**DIRECTIONS:** Retype each of the rows below word for word, and leave the pictures out of your answer.

**Stored dataset items:**
-=-=-=-=-
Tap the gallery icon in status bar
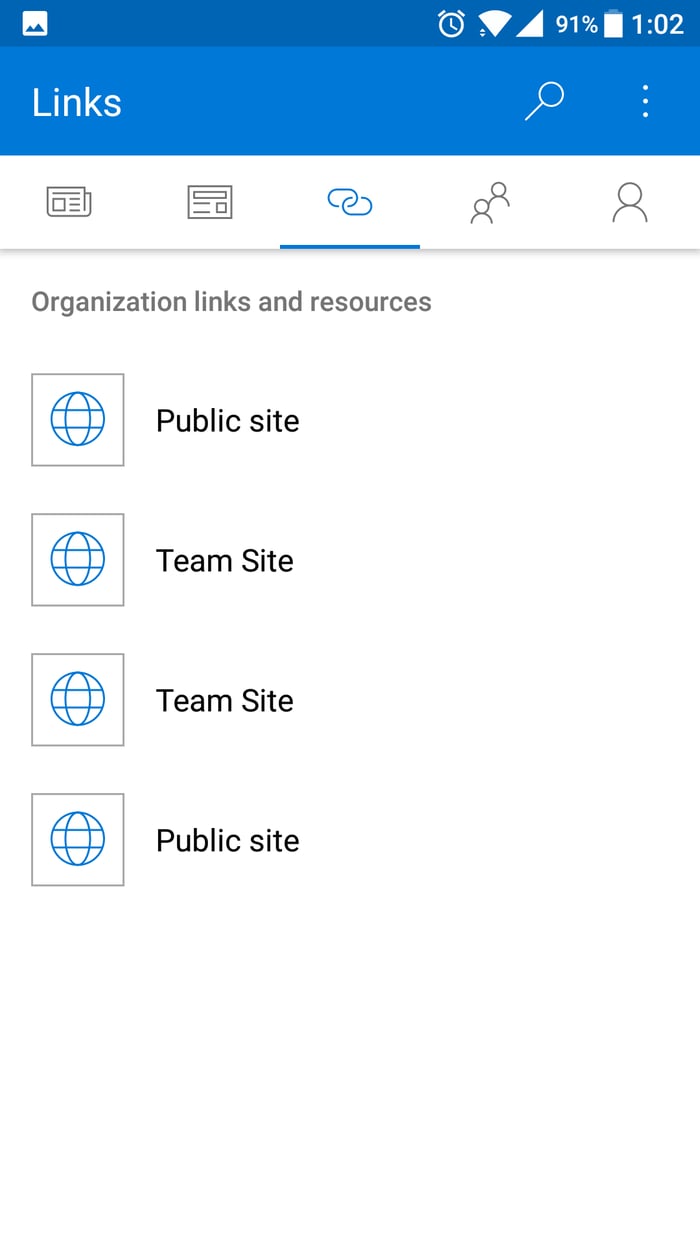The image size is (700, 1244). pyautogui.click(x=36, y=22)
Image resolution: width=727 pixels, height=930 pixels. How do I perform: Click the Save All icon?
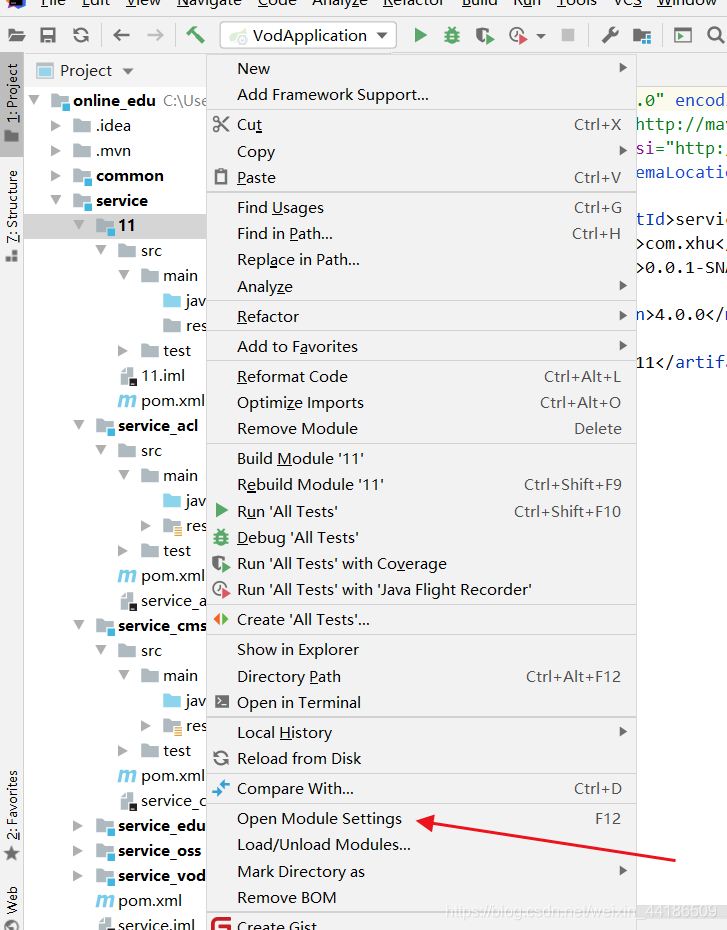(48, 35)
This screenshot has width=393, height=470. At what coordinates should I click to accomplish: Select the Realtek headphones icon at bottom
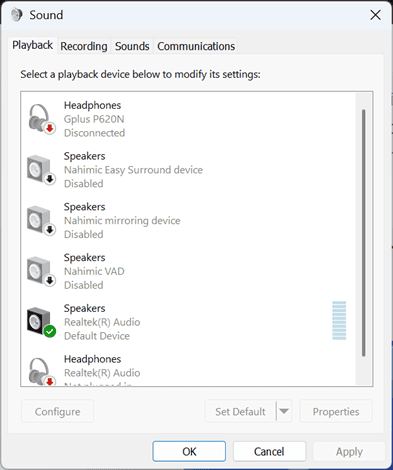(42, 372)
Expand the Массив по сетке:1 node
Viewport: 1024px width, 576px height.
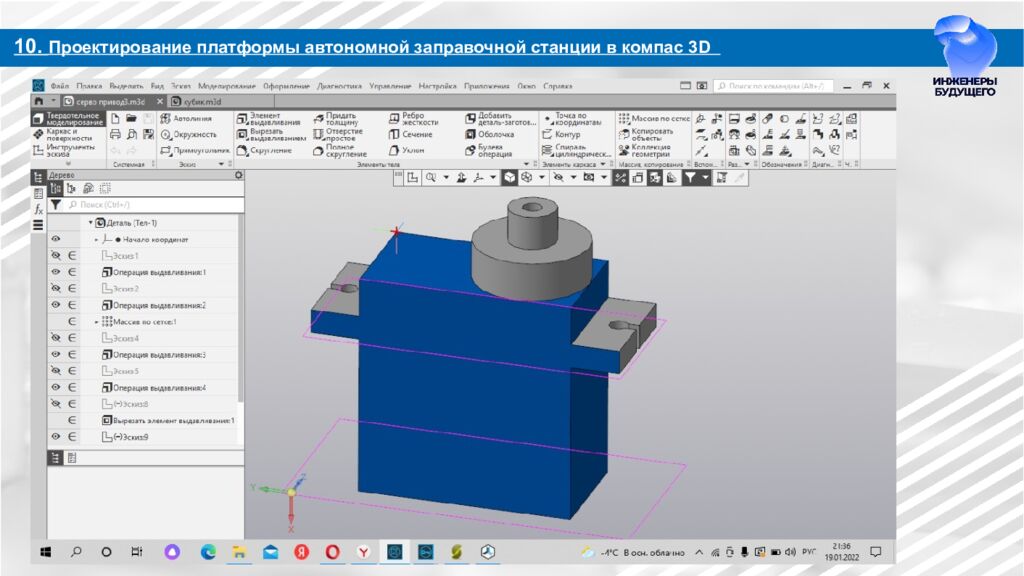tap(96, 320)
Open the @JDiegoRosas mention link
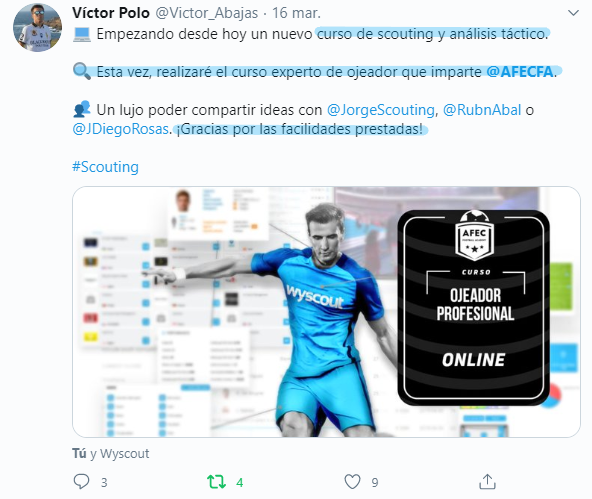This screenshot has width=592, height=499. pos(120,129)
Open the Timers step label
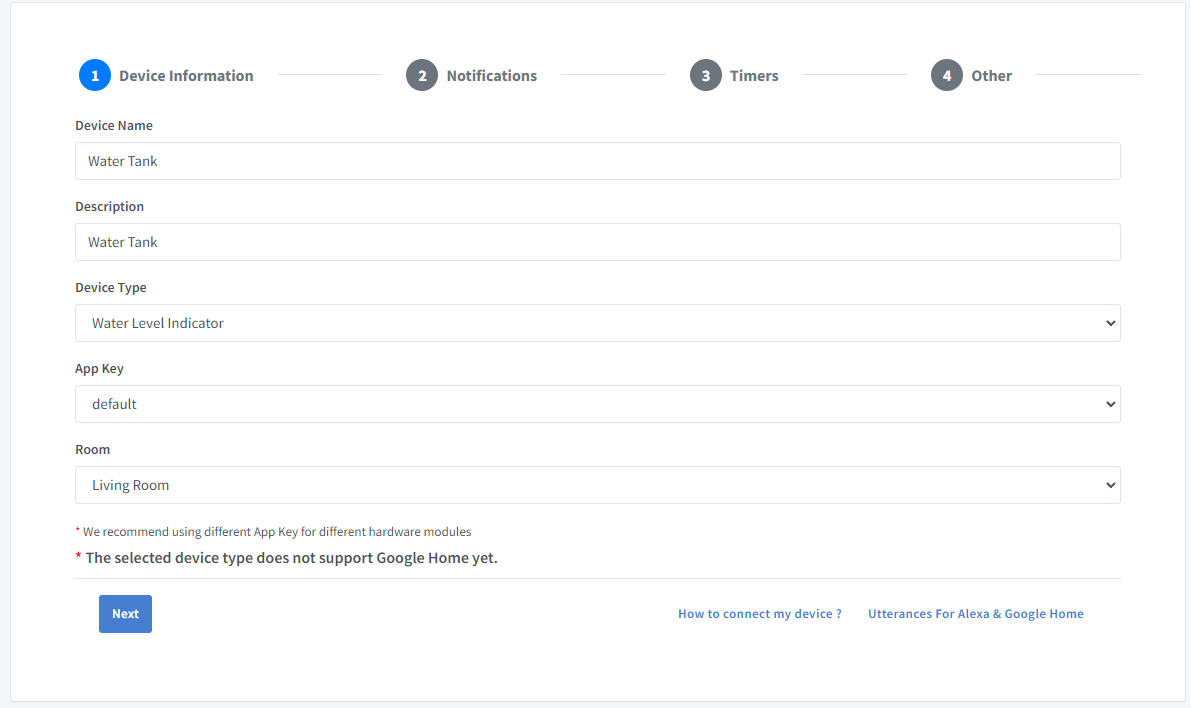 tap(754, 76)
-=-=-=-=-
**RESULT FOR THIS TASK:**
Tap the gallery icon in status bar
The image size is (700, 1244). pyautogui.click(x=36, y=22)
Image resolution: width=727 pixels, height=930 pixels. How do I perform: Click the Save All icon?
(48, 35)
This screenshot has width=393, height=470. At what coordinates should I click to accomplish: Select the Realtek headphones icon at bottom
(42, 372)
Expand the Массив по сетке:1 node
Viewport: 1024px width, 576px height.
tap(96, 320)
Open the @JDiegoRosas mention link
This screenshot has width=592, height=499. pos(120,129)
Open the Timers step label
 tap(754, 76)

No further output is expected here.